I have a List of N items, each of d dimensions (so essentially a N x d list). For each of the items, I want to find the product of item transposed with itself, So, x.xT for each of the N items. This will give me a N x d x d array. How can I do it efficiently in numpy. At this moment, I am looping through each of the items and finding the transpose separately.

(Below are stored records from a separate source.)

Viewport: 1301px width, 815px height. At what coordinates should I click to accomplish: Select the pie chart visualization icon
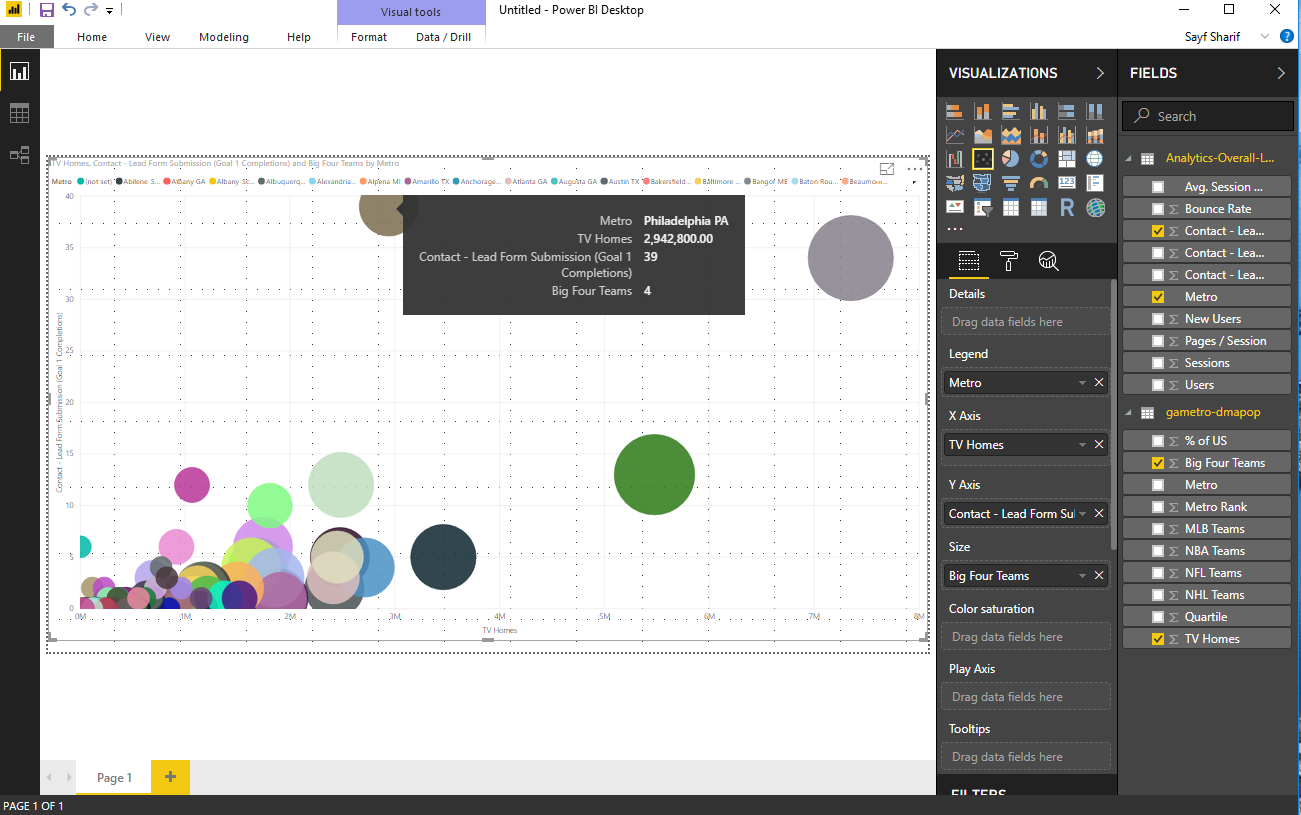1011,159
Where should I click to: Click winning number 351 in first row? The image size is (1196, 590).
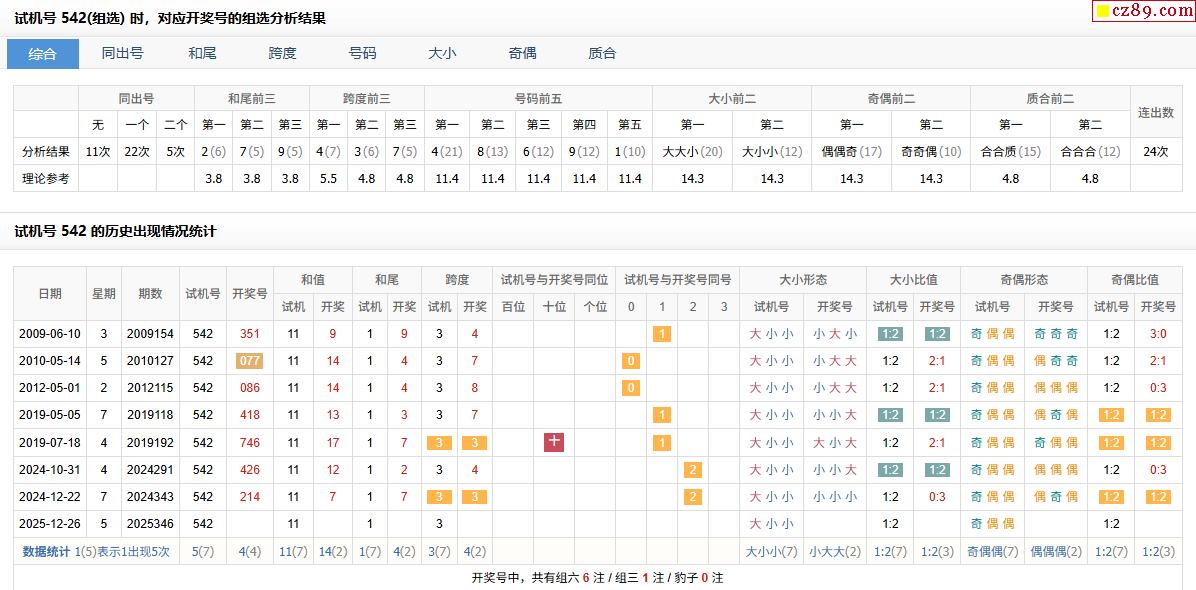click(249, 334)
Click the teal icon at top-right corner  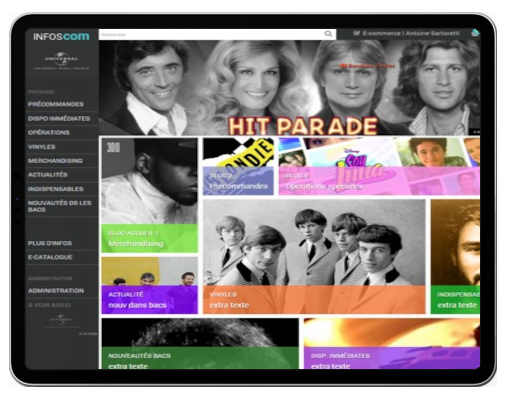point(476,33)
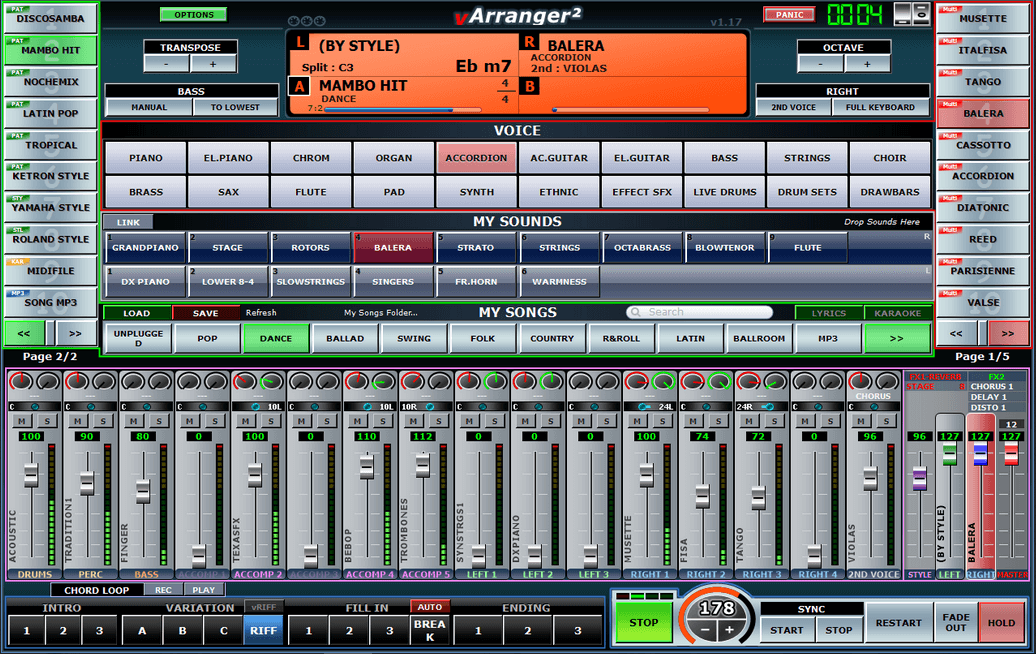Enable the HOLD button
This screenshot has width=1036, height=654.
point(1002,622)
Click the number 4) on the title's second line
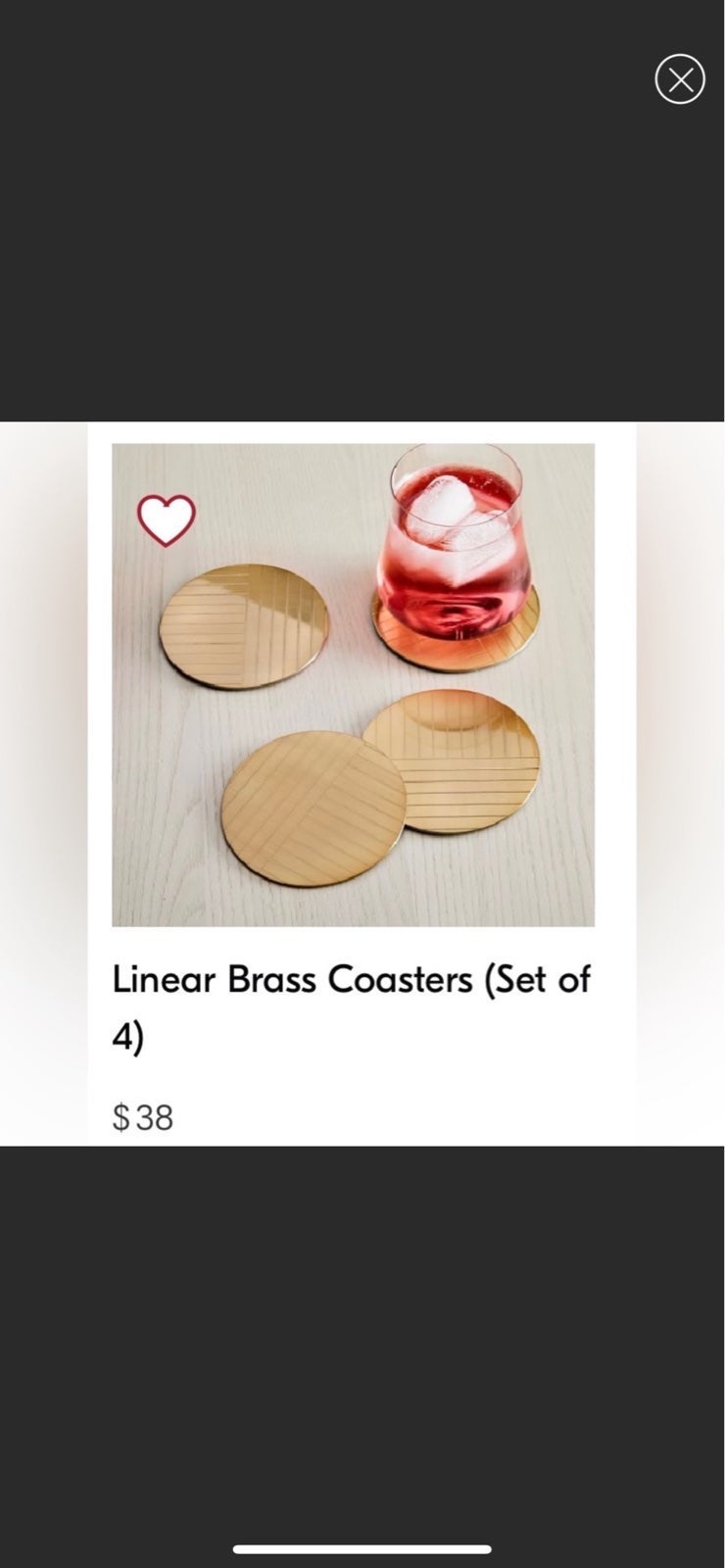The image size is (725, 1568). (127, 1038)
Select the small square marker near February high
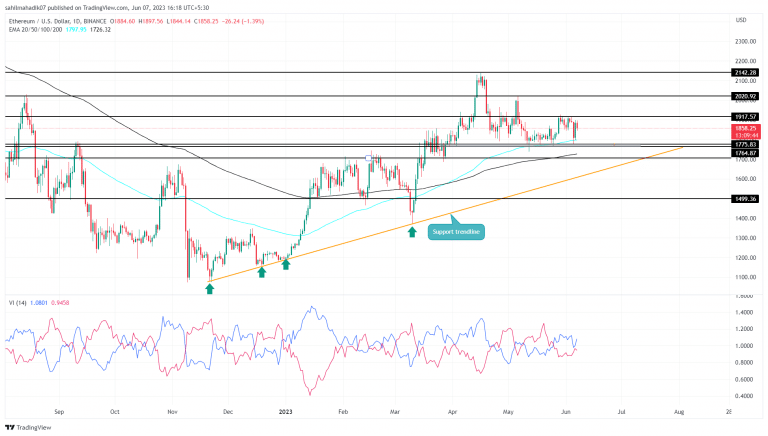The height and width of the screenshot is (436, 768). (x=370, y=158)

for i in range(len(mu[0])):
    current_mu = mu[i] # list of d elements
    distances = []
    for index in range(len(samples)):
        distance = np.asarray(current_mu - samples[index])[:, None] # list of d elements
        distances.append(distance * distance.T) # each becomes d x d

Can I remove the second nested loop or is it required?

Solution

You can use numpy.einsum as follows:

import numpy as np

N,d = 10,5

mu = np.random.rand(N,d)
r = np.einsum('ni,nj->nij', mu, mu)

r.shape
(10,5,5)

Comparing to a for-loop implementation:

def for_loop(a):
    N,d = a.shape
    r = np.zeros((N,d,d))
    for i in range(N):
        r[i] = a[i][:,None] @ a[i][None,:]

# N>d case
N,d = 1000,500
mu = np.random.rand(N,d)

%timeit np.einsum('ni,nj->nij', mu, mu)
1.29 s ± 11.6 ms per loop (mean ± std. dev. of 7 runs, 1 loop each)

%timeit for_loop(mu)
2.36 s ± 45.4 ms per loop (mean ± std. dev. of 7 runs, 1 loop each)

# N<d case
N,d = 100,1000
mu = np.random.rand(N,d)

%timeit np.einsum('ni,nj->nij', mu, mu)
521 ms ± 9 ms per loop (mean ± std. dev. of 7 runs, 1 loop each)

%timeit for_loop(mu)
976 ms ± 18.7 ms per loop (mean ± std. dev. of 7 runs, 1 loop each)

In both cases resulting in almost 2x performances.